• Input for this task:

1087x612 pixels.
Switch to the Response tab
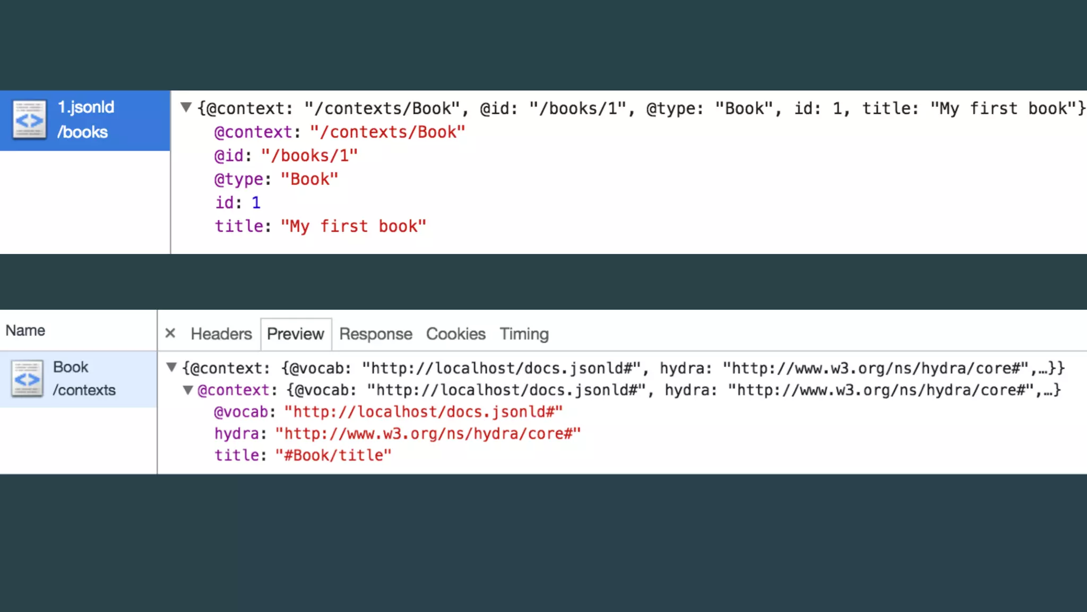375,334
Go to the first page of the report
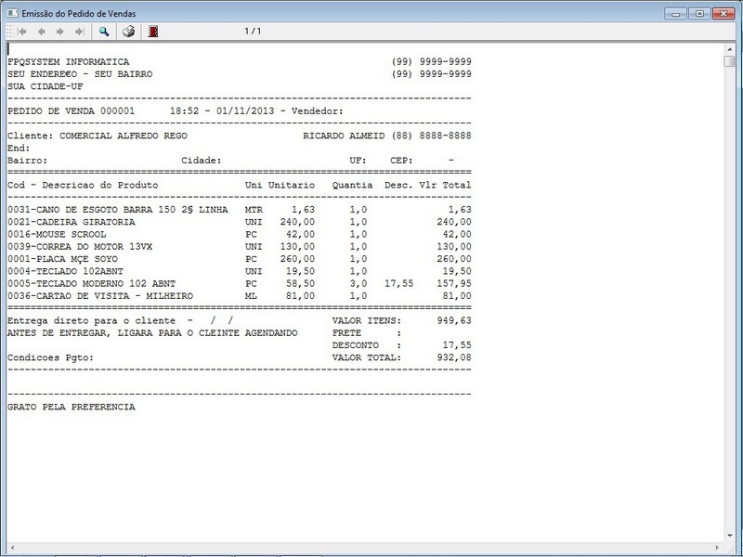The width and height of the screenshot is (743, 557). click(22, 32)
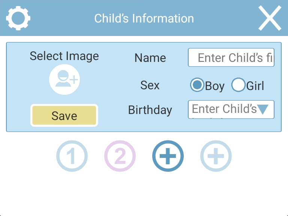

==

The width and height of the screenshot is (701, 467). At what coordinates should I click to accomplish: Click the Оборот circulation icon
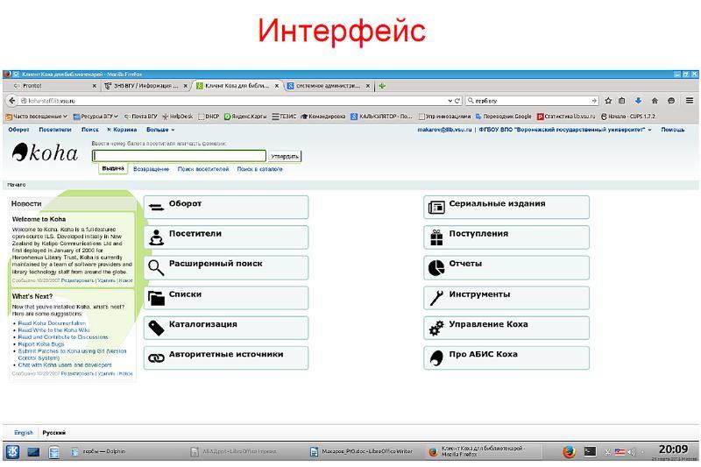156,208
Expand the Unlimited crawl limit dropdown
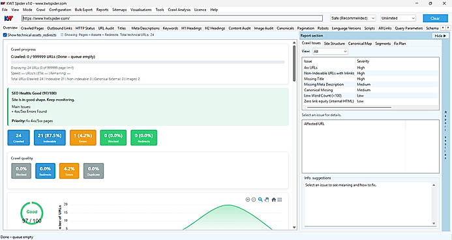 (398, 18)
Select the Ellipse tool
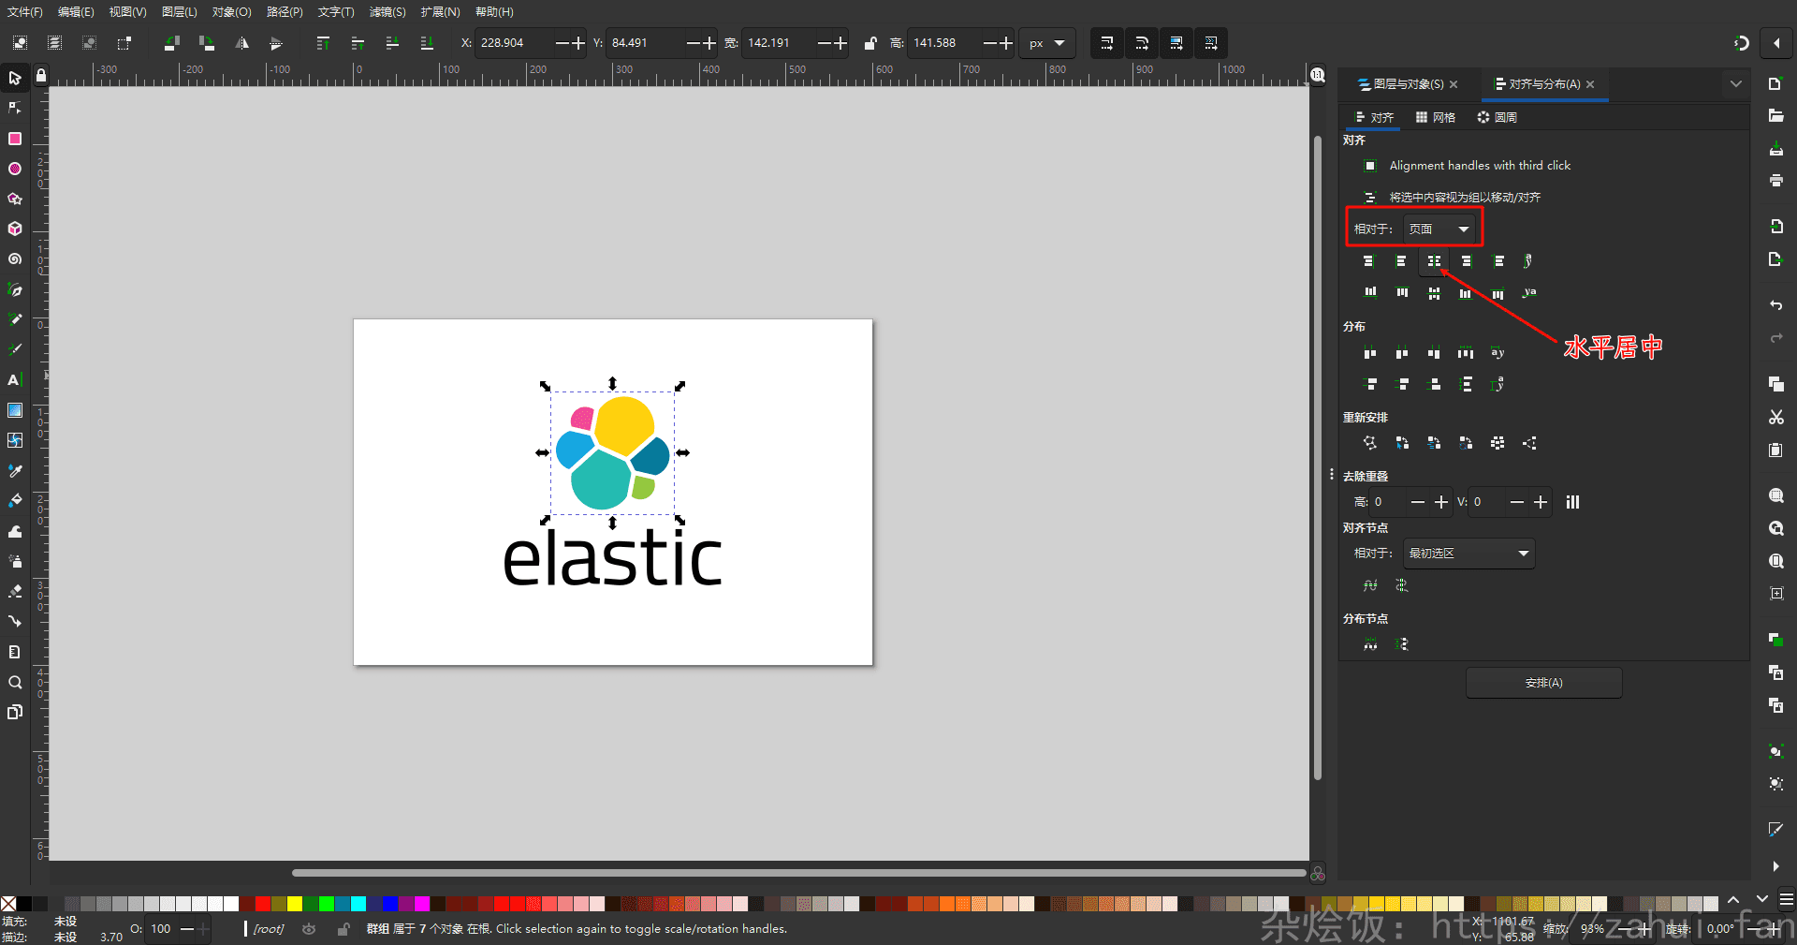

* * *

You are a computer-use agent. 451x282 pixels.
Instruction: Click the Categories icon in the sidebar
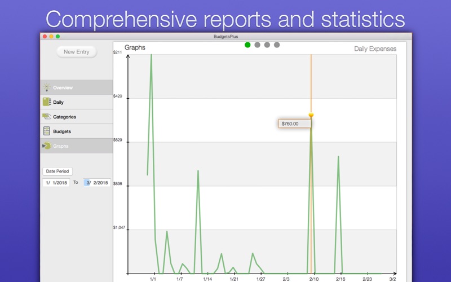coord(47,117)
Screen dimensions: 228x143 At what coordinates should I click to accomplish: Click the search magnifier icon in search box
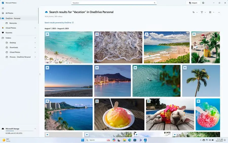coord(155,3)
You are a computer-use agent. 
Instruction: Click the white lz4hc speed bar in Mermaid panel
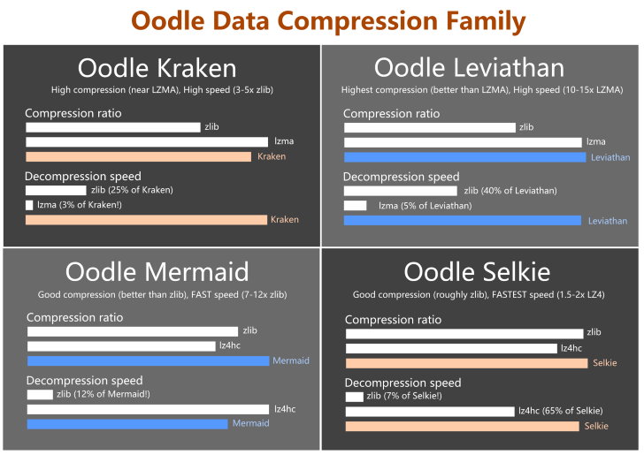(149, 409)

• Assignment:
A single number is the answer: how many lines of the entries above contain "pixels"?

• Problem solution:
2